__Reading text__:
Log in

View Full Version : Voice controllers for the Pocket PC


Menneisyys
09-21-2005, 01:20 PM
Voice controllers for the Pocket PC

Now that VITO has released version 1.1 of their Voice2Go (VITO for short) software and they have asked me to post an unbiased review of it, I've decided to compare it to its only alternative, Microsoft Voice Command (VC). At the same time, I also introduce genuine Voice Command hacks never ever published before to fix the problems of the startup annoyance mentioned for example here (http://www.ipaqhq.com/forums/showthread.php?t=22361). Therefore, it's worth reading this article even for VC users that otherwise aren't interested in the VITO app at all, but suffer a lot from the autostart facility of VC, especially when installed to a memory card (which is not accessible at boot time – with some users, this has even resulted in the need of a hard reset (http://www.aximsite.com/boards/showthread.php?t=93536)).

Isn't this an apples-to-oranges comparison, you may ask, if you already know the two apps. To a certain degree, it is, because these two programs have quite different feature sets/usage areas. However, as they have common functions (access contacts/start programs, for example), I still discuss them together.

Microsoft Voice Command (http://www.microsoft.com/windowsmobile/downloads/voicecommand/default.mspx) (tested version: 1.5) is especially useful for native (or at least very good) US/UK English, German and French speakers that don't want to fuss with training and also want direct access to their contacts/media files/programs, by just telling the Pocket PC their name. It, however, doesn't let the user run macros / create custom passwords.

Pros:
- very good recognition rate – it was able to understand my non-native (!) English about 90% of the time, with all the tested applications
- clearly better in high-noise environments than VITO; particularly with abbreviations. For example, it was almost always to recognize 'TCPMP' all letters spelled out even in a very noisy environment. On the other hand, you need to either spell all the letters in a (abbreviated) word or none of them. For example, it won't recognize SKTools if you spell it es-key-tools, only as sktools. This may be a minor annoyance.

__Prompt 1__: Decide whether each statement below agrees with the Pocket PC voice controller post, answering yes or no for (a), (b) and (c) and quoting the deciding words of the post. (a) The version of Microsoft Voice Command that was tested is 1.5. (b) Microsoft Voice Command lets the user run macros. (c) Microsoft Voice Command recognizes SKTools when it is spelled es-key-tools.
__Prompt 2__: Extend the Pocket PC voice controller post, beginning after its final sentence and keeping to its style.

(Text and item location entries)
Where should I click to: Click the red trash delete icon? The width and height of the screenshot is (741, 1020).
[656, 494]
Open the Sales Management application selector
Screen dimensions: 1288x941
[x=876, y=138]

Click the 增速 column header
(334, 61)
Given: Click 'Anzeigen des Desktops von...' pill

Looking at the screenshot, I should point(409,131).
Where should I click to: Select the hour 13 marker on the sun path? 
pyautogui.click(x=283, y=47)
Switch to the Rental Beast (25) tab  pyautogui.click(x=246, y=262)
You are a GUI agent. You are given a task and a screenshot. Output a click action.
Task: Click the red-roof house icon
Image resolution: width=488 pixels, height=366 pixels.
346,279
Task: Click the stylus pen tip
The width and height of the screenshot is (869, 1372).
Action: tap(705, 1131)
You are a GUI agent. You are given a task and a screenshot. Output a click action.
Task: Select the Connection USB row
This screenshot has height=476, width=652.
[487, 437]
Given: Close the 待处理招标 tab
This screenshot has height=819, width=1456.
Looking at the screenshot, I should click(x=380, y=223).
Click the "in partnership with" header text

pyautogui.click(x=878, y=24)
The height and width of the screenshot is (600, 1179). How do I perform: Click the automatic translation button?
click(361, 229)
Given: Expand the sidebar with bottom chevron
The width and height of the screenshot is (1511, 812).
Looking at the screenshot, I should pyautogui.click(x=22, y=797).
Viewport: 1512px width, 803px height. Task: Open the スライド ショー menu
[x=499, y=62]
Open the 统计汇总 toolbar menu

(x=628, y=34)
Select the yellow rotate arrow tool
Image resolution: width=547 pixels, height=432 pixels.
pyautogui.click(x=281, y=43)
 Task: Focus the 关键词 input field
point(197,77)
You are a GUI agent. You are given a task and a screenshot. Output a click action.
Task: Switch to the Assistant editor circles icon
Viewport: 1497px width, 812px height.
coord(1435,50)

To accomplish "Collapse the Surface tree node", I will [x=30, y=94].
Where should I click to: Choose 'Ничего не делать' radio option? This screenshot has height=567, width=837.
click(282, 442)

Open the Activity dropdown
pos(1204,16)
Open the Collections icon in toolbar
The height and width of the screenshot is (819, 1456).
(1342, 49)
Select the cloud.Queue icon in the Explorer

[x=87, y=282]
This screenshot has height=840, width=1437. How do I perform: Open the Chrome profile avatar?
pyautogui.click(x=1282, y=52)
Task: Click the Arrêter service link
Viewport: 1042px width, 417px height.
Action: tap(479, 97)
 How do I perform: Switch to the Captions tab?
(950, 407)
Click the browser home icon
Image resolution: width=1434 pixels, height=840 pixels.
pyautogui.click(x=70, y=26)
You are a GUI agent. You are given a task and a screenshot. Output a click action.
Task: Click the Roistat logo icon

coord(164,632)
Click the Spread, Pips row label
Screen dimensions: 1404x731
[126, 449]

__Written answer 1__:
(a) Yes: "(tested version: 1.5)"
(b) No: "It, however, doesn't let the user run macros / create custom passwords."
(c) No: "it won't recognize SKTools if you spell it es-key-tools, only as sktools."

__Written answer 2__:
- generally very fast – the VITO app is noticeably slower to start capturing input after you press its hotkey
- as with the VITO app, start of recognition is assignable to a button
- very good at recognizing long family names not pronounced in English. For example, it could find most of the test (long) Finnish family names without problems. I didn't even try to pronounce them in a non-Finnish way. Great! Note that this only applies to long Finnish family names (I haven't tested other languages). I've tested with some short(er) Finnish christian names. It has never been able to recognize, for example, 'Tiina' (pronounced as 'tee-nah' for non-Finnish speakers) – always tried to offer 'Steve' instead.) The German version may be better-suited for (as opposed to English) 'clearly and evenly pronounced, WYWIWYS (what you write is what you say)', non-Indo-European languages like Finnish or Hungarian – I haven't tested this myself as I've found the English version sufficient for searching in my Finnish contacts database.
- You won't see any kind of speed degradation if you install it on an alternative medium (for example, a memory card), unlike with the VITO app.
- You don't need to train the app to be able to recognize newly-copied media files/ installed apps/added contacts on the Pocket PC.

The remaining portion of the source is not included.